After being accused of creating malware for ten years, Kaspersky today hit back to deny developing these fake viruses to hurt their competition:

“Kaspersky Lab has never conducted any secret campaign to trick competitors into generating false positives to damage their market standing,” Kaspersky Lab said in a statement provided to SecurityWeek.

“Accusations by anonymous, disgruntled ex-employees that Kaspersky Lab, or its CEO, was involved in these incidents are meritless and simply false,” the statement continued. “As a member of the security community, we share our threat intelligence data and IOCs on advanced threat actors with other vendors, and we also receive and analyze threat data provided by others.”

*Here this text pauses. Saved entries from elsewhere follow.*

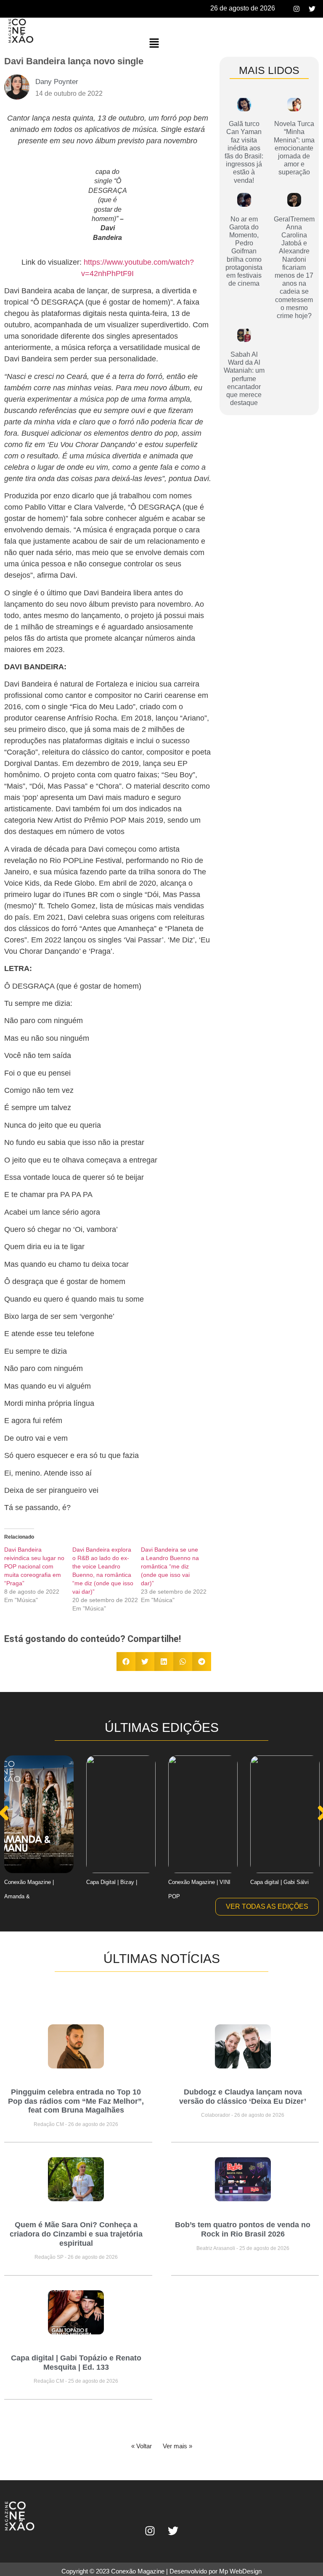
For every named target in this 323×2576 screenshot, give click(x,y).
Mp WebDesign (240, 2571)
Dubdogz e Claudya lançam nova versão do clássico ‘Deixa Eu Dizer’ (242, 2096)
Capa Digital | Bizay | (111, 1882)
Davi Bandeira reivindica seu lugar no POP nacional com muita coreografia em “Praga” (34, 1566)
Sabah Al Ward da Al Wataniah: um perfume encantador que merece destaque (244, 378)
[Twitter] (312, 9)
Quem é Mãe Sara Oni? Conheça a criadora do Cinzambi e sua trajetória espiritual (76, 2234)
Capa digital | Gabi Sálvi (279, 1882)
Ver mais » (177, 2446)
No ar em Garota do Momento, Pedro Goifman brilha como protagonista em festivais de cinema (243, 251)
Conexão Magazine (137, 2571)
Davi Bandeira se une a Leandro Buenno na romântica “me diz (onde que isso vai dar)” (170, 1566)
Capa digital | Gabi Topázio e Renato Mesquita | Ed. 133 (76, 2362)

While the Russian security firm defended against the accusations, the company did say that it conducted a one-time experiment in 2010 by uploading samples of non-malicious files to VirusTotal—something that had been made public by the company soon after—and well before being accused in the report from Reuters.

“In 2010, we conducted a one-time experiment uploading only 20 samples of non-malicious files to the VirusTotal multi-scanner, which would not cause false positives as these files were absolutely clean, useless and harmless,” Kaspersky Lab explained. “After the experiment, we made it public and provided all the samples used to the media so they could test it for themselves. We conducted the experiment to draw the security community’s attention to the problem of insufficiency of multi-scanner based detection when files are blocked only because other vendors detected them as being malicious, without actual examination of the file activity (behavior).”

I am not sure I buy any of this at all. It just seems too convenient to accuse an anti-virus vendor like Kaspersky of these types of activities. At some point in their life every security vendor is accused of creating malware – it is a standard industry conspiracy theory.

Who stands to gain from Kaspersky’s global reputation taking a hit?

Disclaimer: I work for Intel Security, a Kaspersky competitor.